## What you should do
Reproduce verbatim the records from the line containing "The width and height of the screenshot is (2576, 700). Identify" through the line containing "format is located at coordinates (182, 34).", including both of those lines.

## Supplied information

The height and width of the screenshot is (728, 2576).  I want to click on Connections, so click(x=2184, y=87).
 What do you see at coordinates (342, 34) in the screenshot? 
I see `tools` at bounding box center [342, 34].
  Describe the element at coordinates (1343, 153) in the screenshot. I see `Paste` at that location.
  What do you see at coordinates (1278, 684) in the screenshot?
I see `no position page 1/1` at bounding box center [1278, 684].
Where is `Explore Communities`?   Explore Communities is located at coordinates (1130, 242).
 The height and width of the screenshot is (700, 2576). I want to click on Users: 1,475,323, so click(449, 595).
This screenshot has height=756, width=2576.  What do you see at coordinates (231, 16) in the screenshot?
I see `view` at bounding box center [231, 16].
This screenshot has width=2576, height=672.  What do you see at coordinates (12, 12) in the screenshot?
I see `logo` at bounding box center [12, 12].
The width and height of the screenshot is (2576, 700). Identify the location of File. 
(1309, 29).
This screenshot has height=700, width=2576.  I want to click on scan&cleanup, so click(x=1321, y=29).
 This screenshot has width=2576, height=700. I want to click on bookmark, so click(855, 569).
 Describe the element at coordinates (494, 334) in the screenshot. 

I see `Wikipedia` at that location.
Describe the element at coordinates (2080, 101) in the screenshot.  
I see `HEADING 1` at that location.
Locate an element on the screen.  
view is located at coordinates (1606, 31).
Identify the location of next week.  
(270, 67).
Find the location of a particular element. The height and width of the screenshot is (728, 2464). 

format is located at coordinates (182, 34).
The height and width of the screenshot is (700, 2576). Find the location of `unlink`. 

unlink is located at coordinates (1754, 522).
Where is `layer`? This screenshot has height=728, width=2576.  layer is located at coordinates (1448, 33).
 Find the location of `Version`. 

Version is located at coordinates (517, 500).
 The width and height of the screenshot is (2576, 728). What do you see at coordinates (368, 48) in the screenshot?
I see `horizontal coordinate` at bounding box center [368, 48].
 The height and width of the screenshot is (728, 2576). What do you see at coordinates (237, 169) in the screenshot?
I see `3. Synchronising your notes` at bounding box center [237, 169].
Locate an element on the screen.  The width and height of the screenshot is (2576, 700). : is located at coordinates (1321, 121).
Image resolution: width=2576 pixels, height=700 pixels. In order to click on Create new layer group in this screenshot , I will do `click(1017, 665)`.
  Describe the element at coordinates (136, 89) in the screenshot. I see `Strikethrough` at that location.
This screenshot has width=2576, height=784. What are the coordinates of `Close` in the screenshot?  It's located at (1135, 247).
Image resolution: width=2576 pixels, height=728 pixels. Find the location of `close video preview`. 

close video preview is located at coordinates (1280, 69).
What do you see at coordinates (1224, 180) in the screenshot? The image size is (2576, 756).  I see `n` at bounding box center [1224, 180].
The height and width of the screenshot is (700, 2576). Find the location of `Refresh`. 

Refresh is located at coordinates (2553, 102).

## Result of this task
The width and height of the screenshot is (2576, 700). Identify the location of File. 
(1309, 29).
This screenshot has height=700, width=2576.  I want to click on scan&cleanup, so click(x=1321, y=29).
 This screenshot has width=2576, height=700. I want to click on bookmark, so click(855, 569).
 Describe the element at coordinates (494, 334) in the screenshot. 

I see `Wikipedia` at that location.
Describe the element at coordinates (2080, 101) in the screenshot.  
I see `HEADING 1` at that location.
Locate an element on the screen.  
view is located at coordinates (1606, 31).
Identify the location of next week.  
(270, 67).
Find the location of a particular element. The height and width of the screenshot is (728, 2464). 

format is located at coordinates (182, 34).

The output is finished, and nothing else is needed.